Meta's model failed to allow users to freely consent to data combination, according to the Commission. Meta has 60 days to comply with the decision.

Marina SaludSpain€500,000

Marina Salud was fined for using a third-party information system software even though they did not have general authorisation from the controller, the Ministry of Health and Public Health of Valencia, to do so.

The Spanish data protection authority held that the processor did not have general authority to engage sub-processors from the controller.

Croatian companyCroatia€12,000

This fine was imposed as the Croatian data protection authority found that the company violated:

  • Article 37(7) of the GDPR by not publishing the contact details of the Data Protection Officer (the "DPO"); and
  • Article 38(6) of the GDPR, as the DPO performed other tasks that culminated in a conflict of interest with their DPO tasks.

 
Key US updates

Certain countries now prohibited or restricted from accessing Americans' bulk sensitive personal data

The US Department of Justice (the "DoJ") implemented Executive Order 14117 (known as the "Final Rule") on April 8, 2025. The Final Rule was issued by President Biden on 28 February 2024, directing the US Attorney General to regulate transactions involving foreign countries of concern. The Final Rule identifies six "countries of concern": China, Cuba, Iran, North Korea, Russia, and Venezuela and will restrict or prohibit their access to sensitive US personal and government-related data.

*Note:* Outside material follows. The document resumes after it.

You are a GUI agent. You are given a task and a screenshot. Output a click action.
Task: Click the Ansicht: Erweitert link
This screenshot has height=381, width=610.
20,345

Those that will be impacted by the Final Rule include but are not limited to foreign entities that are 50% or more owned by the countries listed above, their nationals, or those who primarily reside there. The Final Rule is posed as a response to the "continuing effort" of the countries of concern to access US (citizen's) data, resulting in an "extraordinary threat" as initially mentioned by President Biden in Executive Order 14117.

Pursuant to the Final Rule, sensitive personal data is categorised into six types: personal identifiers, precise geolocation data, biometric identifiers, human genomic and related data, personal health data, and personal financial data. Bulk thresholds are set for each category, such as over 100 US persons for genomic data, and over 1,000 US persons for biometric data. If this threshold is met, a prohibition or restriction (depending on the circumstances) on the transfer of data is triggered.

Outright prohibited transactions include data brokerage and transactions involving bulk human 'omic data. Very broadly speaking, 'omics is the study and quantification of the structure, function, and behaviour of biological molecules. Restricted transactions, which require compliance with access security measures, include vendor, employment, and investment agreements. Many companies that have significant manufacturing hubs in China will likely face compliance difficulties. However, transactions conducted for US Government business are subject to exemptions under the Final Rule.

Enforcement of the Final Rule allows the DoJ to impose civil penalties of up to $368,136 or twice the transaction amount involved. Compliance with due diligence and audit requirements is mandatory by October 6, 2025. However, the enforcement policy released by the DoJ notes that civil enforcement actions for violations of the Final Rule are unlikely to be triggered before 8 July 2025 "so long as the person is engaging in good faith efforts to comply with or come into compliance…during that time."

Ohio age-gating law deemed unconstitutional

NetChoice, a technology industry association, has succeeded in having an Ohio judge permanently bar the state from enforcing the Parental Notification by Social Media Operators Act (the "Parental Act"). This would have required platforms to obtain "verifiable" consent from parents before allowing children under the age of 16 years to create an account on their platform or use their services. The judge found that the Parental Act curtails the First Amendment right of minors to free speech, as enforcing the statute would restrict minors from having access to all content on websites covered by the Parental Act.